Mills Lake


The plan was to hike to Mills Lake for sure and Black Lake maybe.  The Estes forecast called for afternoon and evening showers.  The morning skies were clear and winds were light, it was a great morning.  The hike to Mills Lake went about as expected.  Lots of snow on the trail with the exception of the portion between the junction to Boulder Brook and the Mills/Loch split, which was almost completely dry.  The snow below Mills Lake was firm from the overnight freezing temperatures so snowshoes were not required there.  Alberta Falls was completely frozen over with only a small amount of visible flowing water just down stream from the falls.

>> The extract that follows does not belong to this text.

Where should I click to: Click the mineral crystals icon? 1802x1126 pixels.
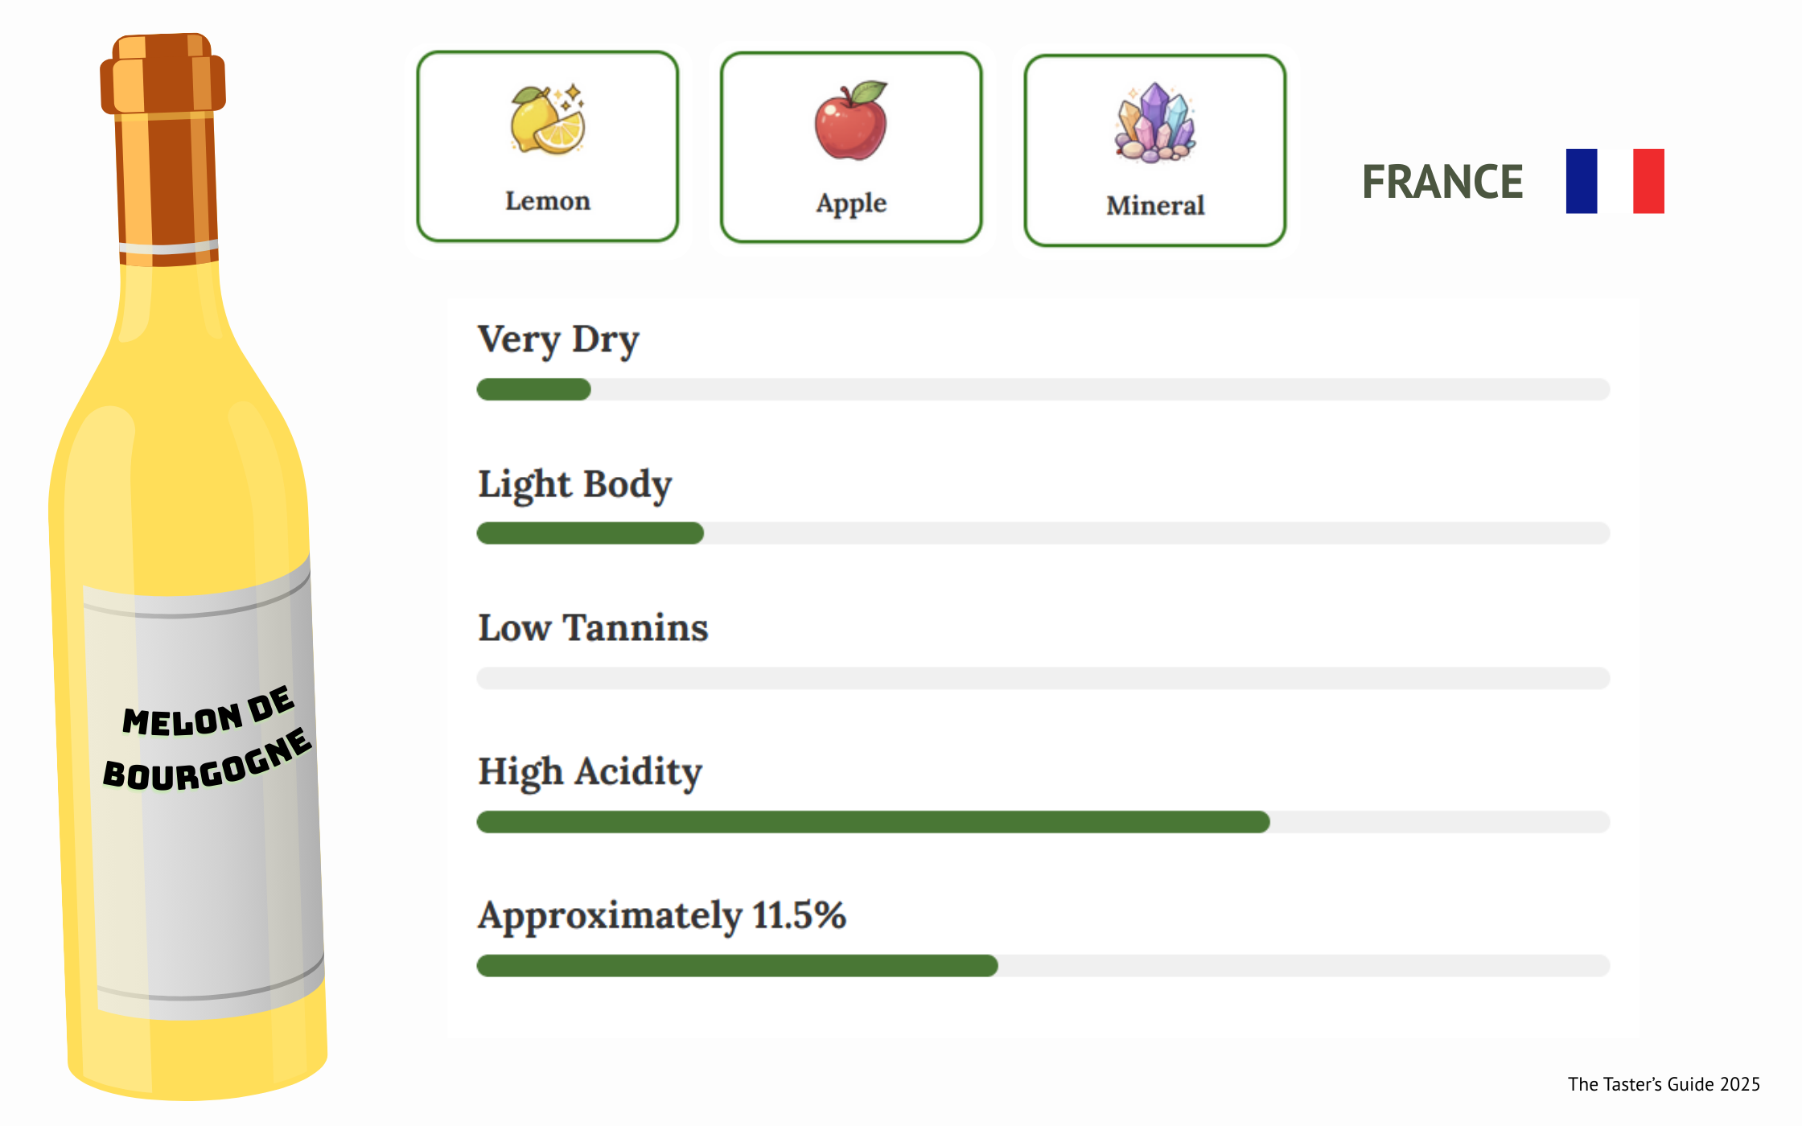point(1154,123)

Be sure to click on these photos for larger versions.


1. Mills Lake and Glacier Gorge.

Mills Lake itself was mostly frozen with a small amount of open water at both the inlet and outlet ends.  Beyond Mills Lake however, snowshoes were required.  In fact, it didn't take long beyond Mills Lake that the snowshoes weren't effective enough.  The snow got deep and very soft.


2. Jewel Lake and the Spearhead.

Another gentleman started the same hike at the same time as me.  Our paths crossed a couple of times even though we didn't always take the same path.  Just past Mills Lake, at the bridge crossing the stream to the Glacier Gorge campsite, we split.  He took the high road, forging ahead through undisturbed snow, probably very close to the summer trail.  I took the low road, following the streambed, clearly the popular choice based on tracks.  But I didn't get very far.  The snow over the stream provided very uneasy footing.  Especially when I could hear water rushing below me, I tread very carefully.  This was in clear contrast to my hike two days earlier to Timberline Falls where I followed the streambed.  Not once did I feel the threat of breaking though there.  But here the risk was clear.  The water wouldn't be very deep, but it sure would be cold.

I finally gave up on that route and decided to backtrack to the point where my friend and I split.  Then I followed his tracks for a while.  I gave up on that before too long too.  The snow was just too deep and non-supporting to be a fun hike.  So I started to head back down.


3. Hiking back down, snow flurries begin to fall.

On the way down, when I reached the point where snowshoes were no longer necessary, I removed them.  As I was doing so, along came my friend.  He was having the same trouble as I was.  He said he could hear me down by the stream.  (Snowshoes make a lot of noise sometimes.)  So he decided to abandon the high road and make his way down to the stream.  But he had more trouble than I did with the stream.  He actually broke through and filled his boots with water.  But he was well prepared; he had an extra pair of dry socks in his pack, something that I didn't think of.  On the way down from Mills Lake, dark skies began to form to the North West.  Mother Nature was on our side though as only snow flurries fell.